— Your goal —
Find the "The width and" line in the records below and repeat it and every later line exactly, up to the last; do not include pictures.

— Given entries —
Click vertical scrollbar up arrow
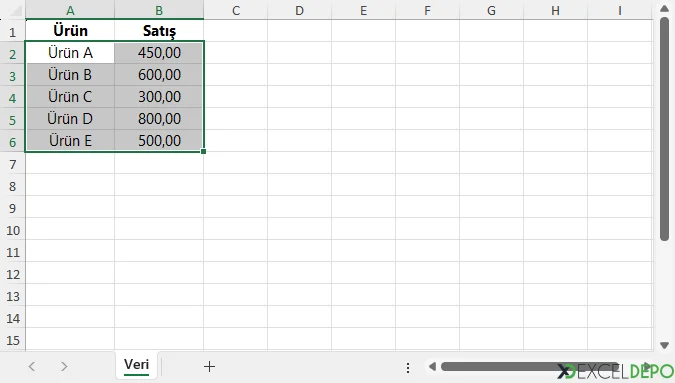Image resolution: width=675 pixels, height=383 pixels. (664, 9)
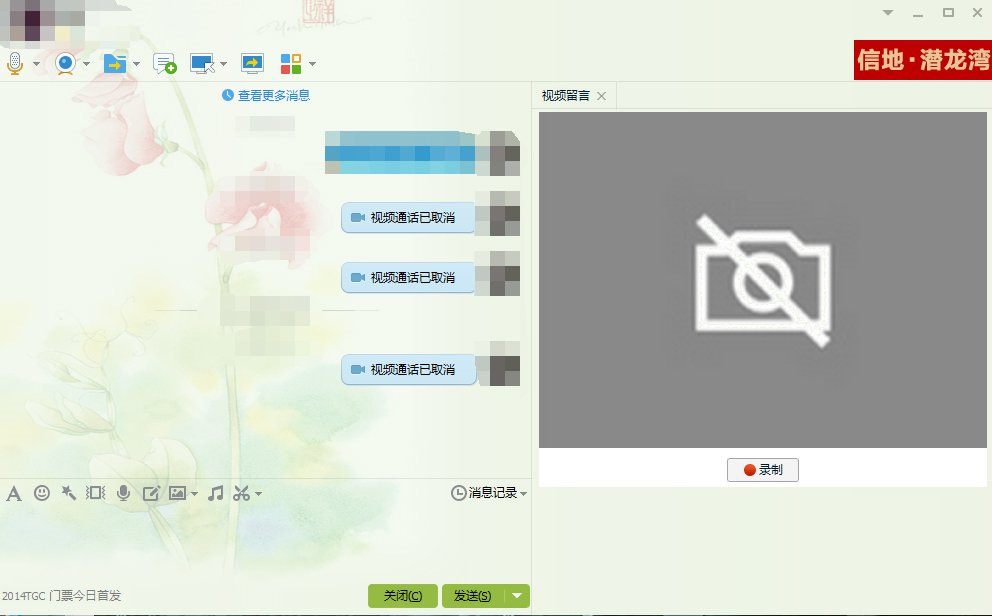Viewport: 992px width, 616px height.
Task: Launch screen sharing with the arrow-screen icon
Action: pos(250,63)
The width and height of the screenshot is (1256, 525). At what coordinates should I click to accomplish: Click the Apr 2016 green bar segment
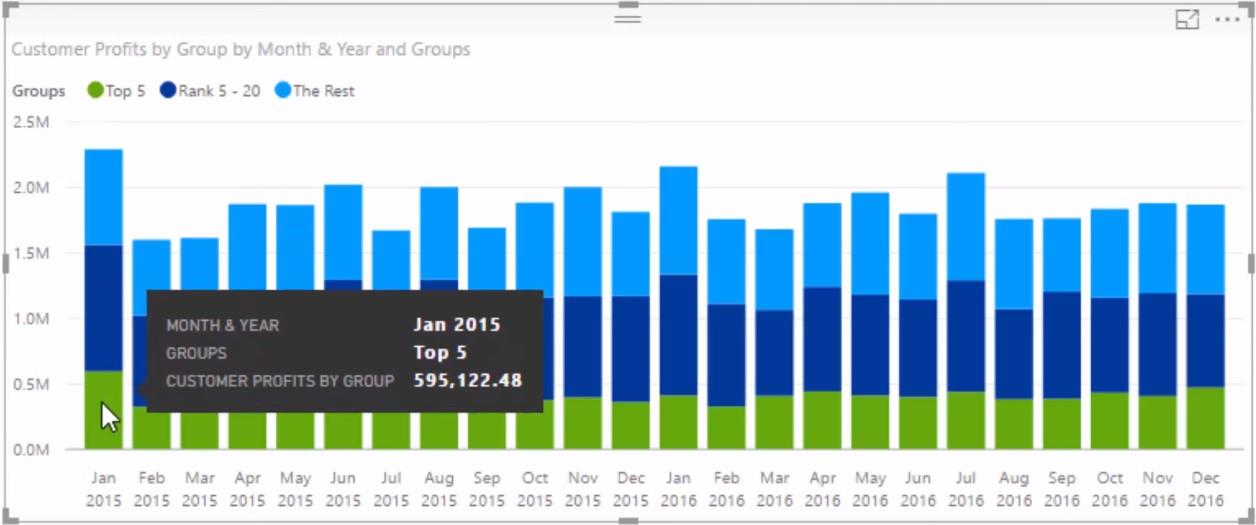pyautogui.click(x=822, y=419)
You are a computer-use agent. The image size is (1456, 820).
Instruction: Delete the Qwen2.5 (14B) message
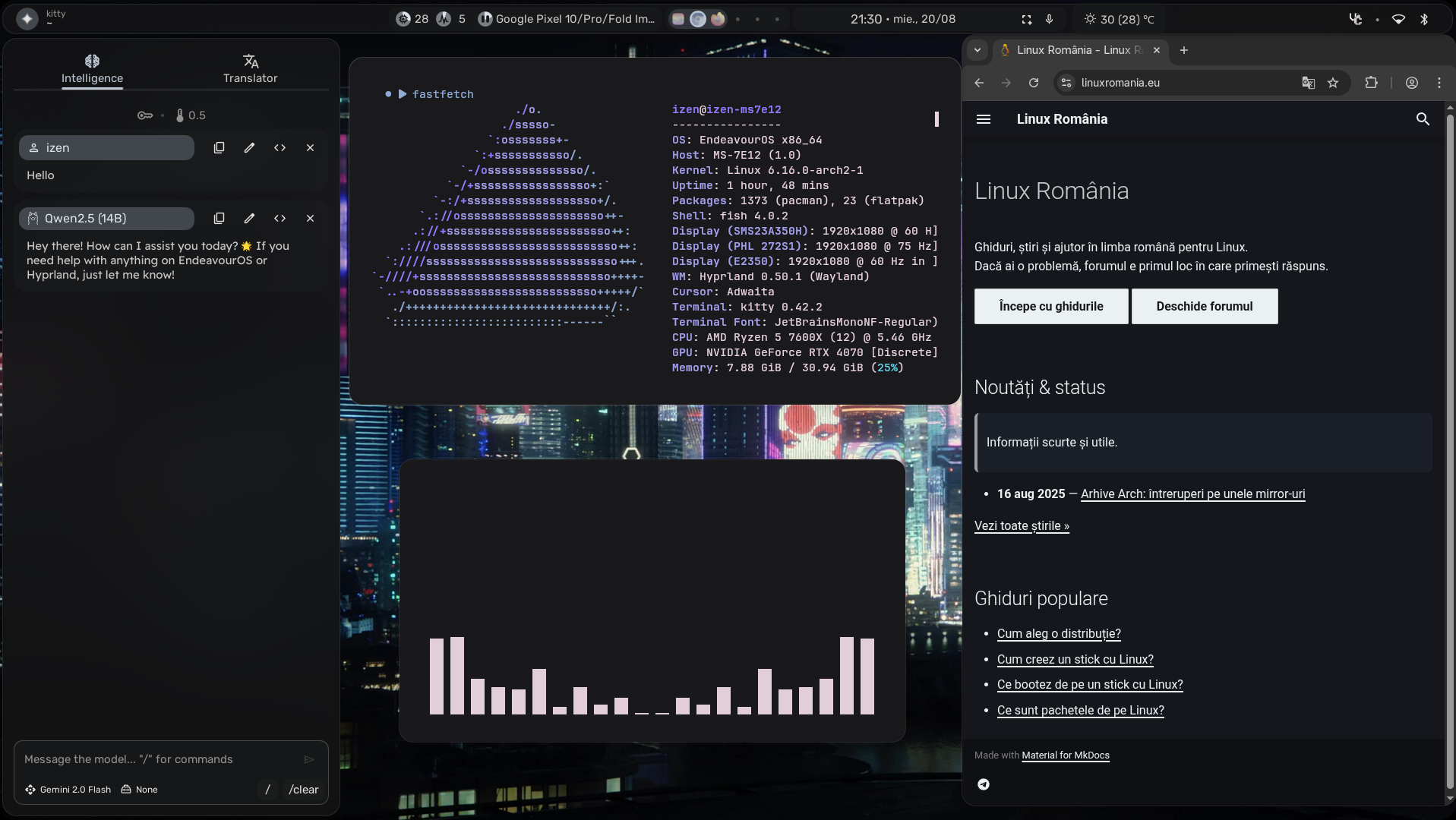(x=310, y=219)
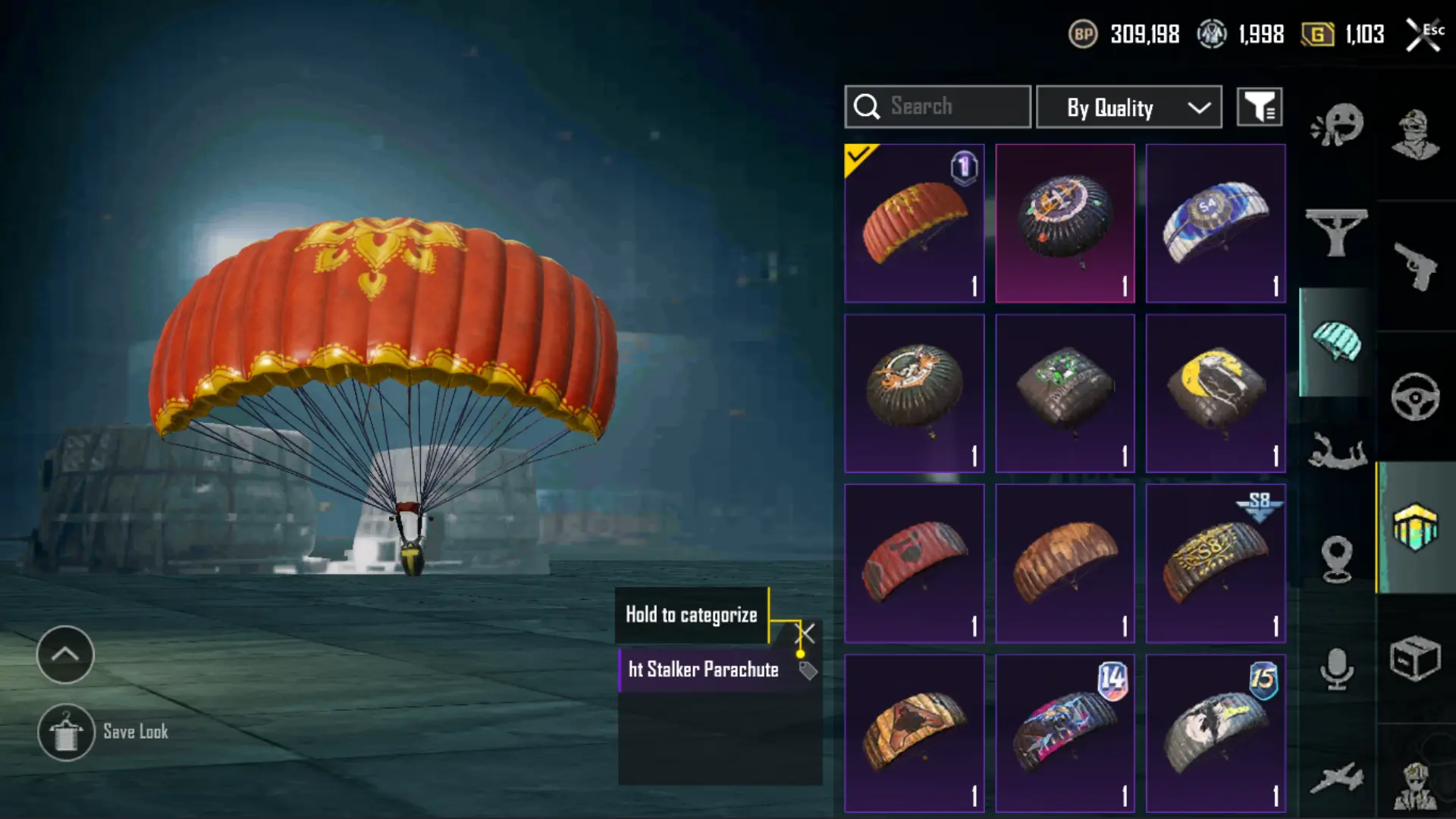Open the crate box category
Image resolution: width=1456 pixels, height=819 pixels.
[1415, 657]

— Response —
The width and height of the screenshot is (1256, 525). At what coordinates should I click to accomplish: Click the Apr 2016 green bar segment
pyautogui.click(x=822, y=419)
You are a computer-use agent. The image size is (1456, 820).
Instruction: Delete the Qwen2.5 (14B) message
(x=310, y=219)
Open the crate box category
Image resolution: width=1456 pixels, height=819 pixels.
[1415, 657]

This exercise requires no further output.